_Work to complete_
The answer must consist of every line below containing "Click".

#### The input ####

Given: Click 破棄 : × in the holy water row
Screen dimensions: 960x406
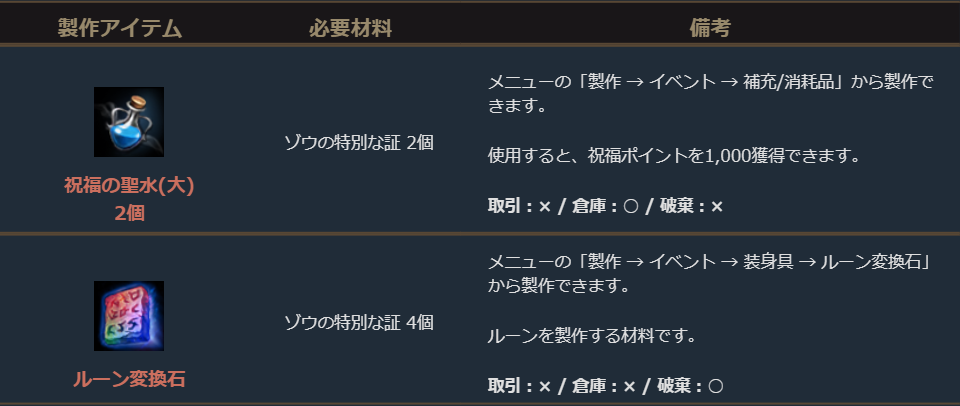Looking at the screenshot, I should point(689,206).
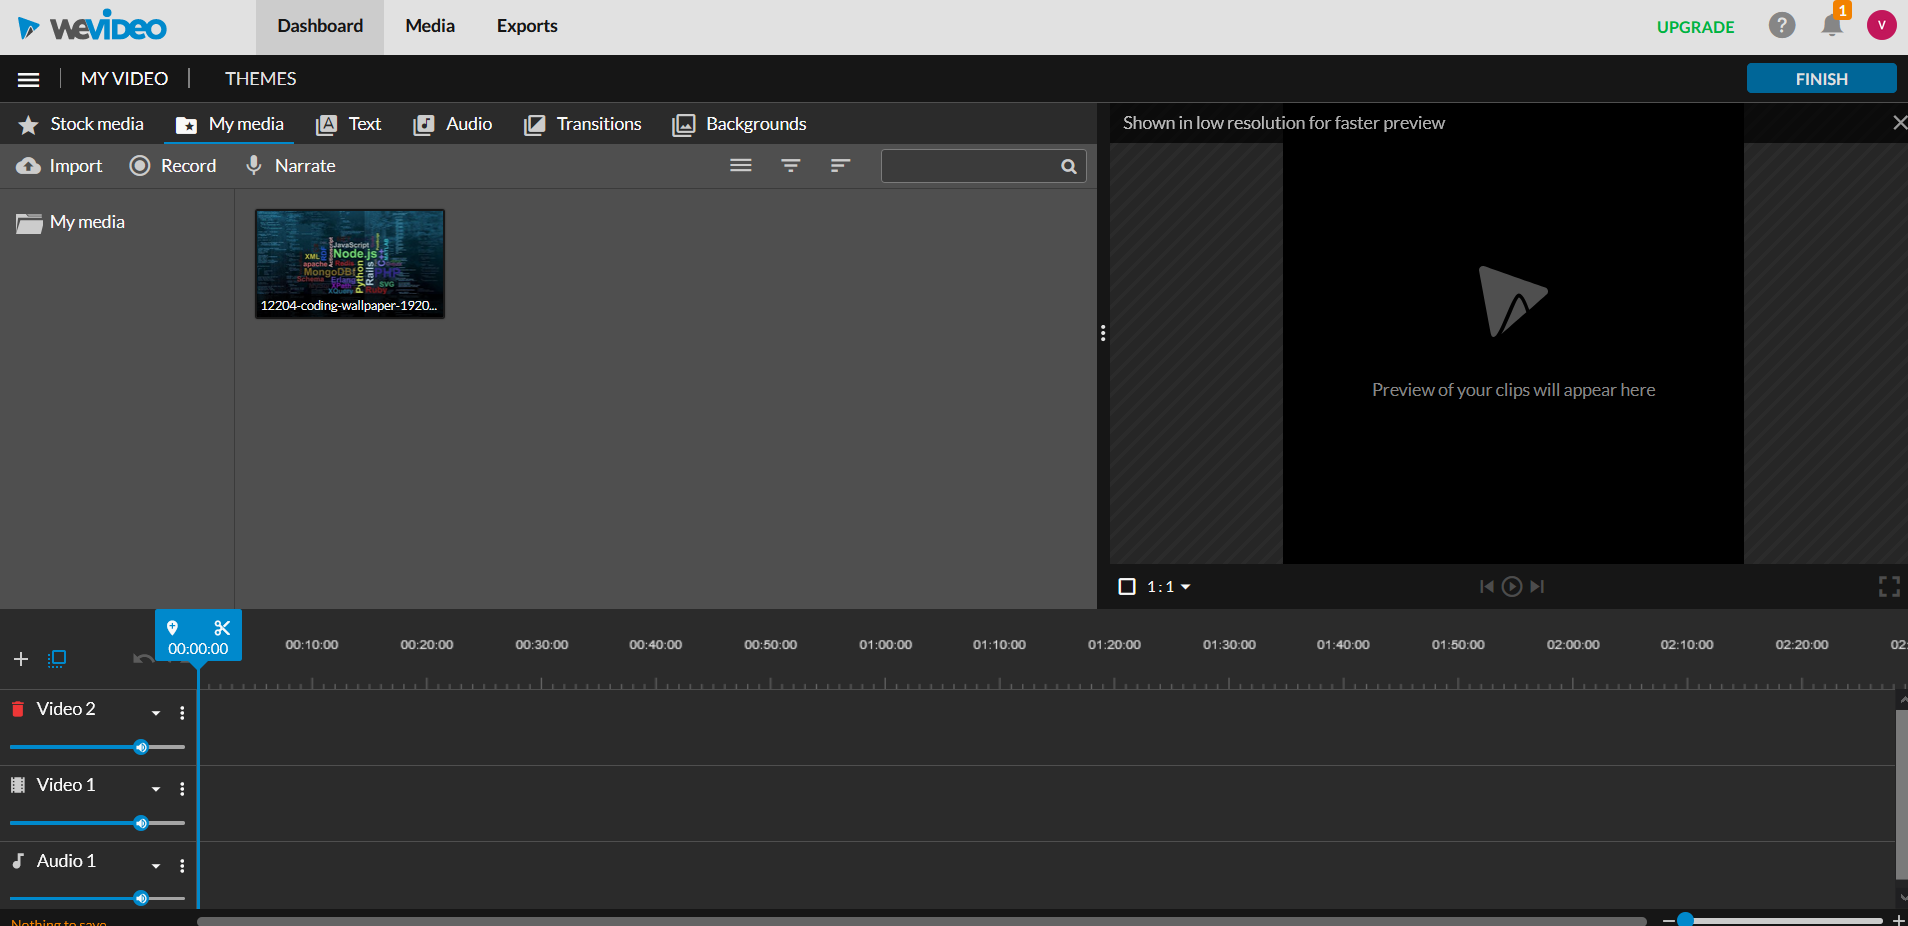Open the Exports menu
The width and height of the screenshot is (1908, 926).
point(527,26)
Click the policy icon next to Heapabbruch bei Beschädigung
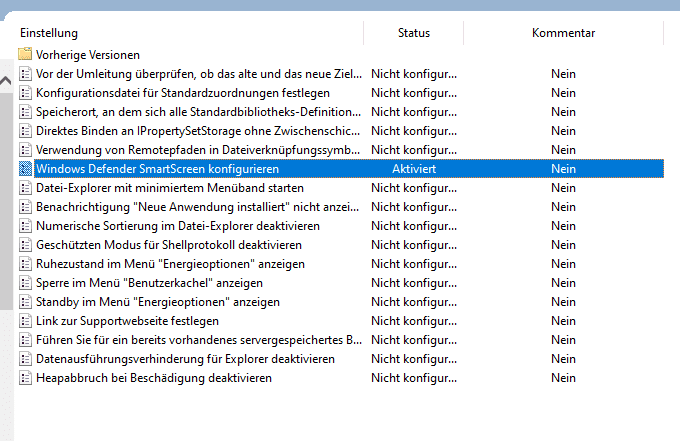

####

_Exercise output_
Given: Click 破棄 : × in the holy water row
Click the policy icon next to Heapabbruch bei Beschädigung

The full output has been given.